→ **SHORT EXERCISE**: Please report each line of the data below that contains the word "Open".

→ **RECORD LIST**:
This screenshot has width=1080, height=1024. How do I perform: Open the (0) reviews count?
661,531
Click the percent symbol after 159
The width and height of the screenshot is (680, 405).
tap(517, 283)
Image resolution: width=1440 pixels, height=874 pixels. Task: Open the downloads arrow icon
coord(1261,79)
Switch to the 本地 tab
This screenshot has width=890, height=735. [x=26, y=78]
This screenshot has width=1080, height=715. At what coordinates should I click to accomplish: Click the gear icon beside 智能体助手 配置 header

→ **OUTPUT OF THE TASK**:
This screenshot has width=1080, height=1024. How do I perform: Open the (0) reviews count?
Image resolution: width=1440 pixels, height=874 pixels. Task: Open the downloads arrow icon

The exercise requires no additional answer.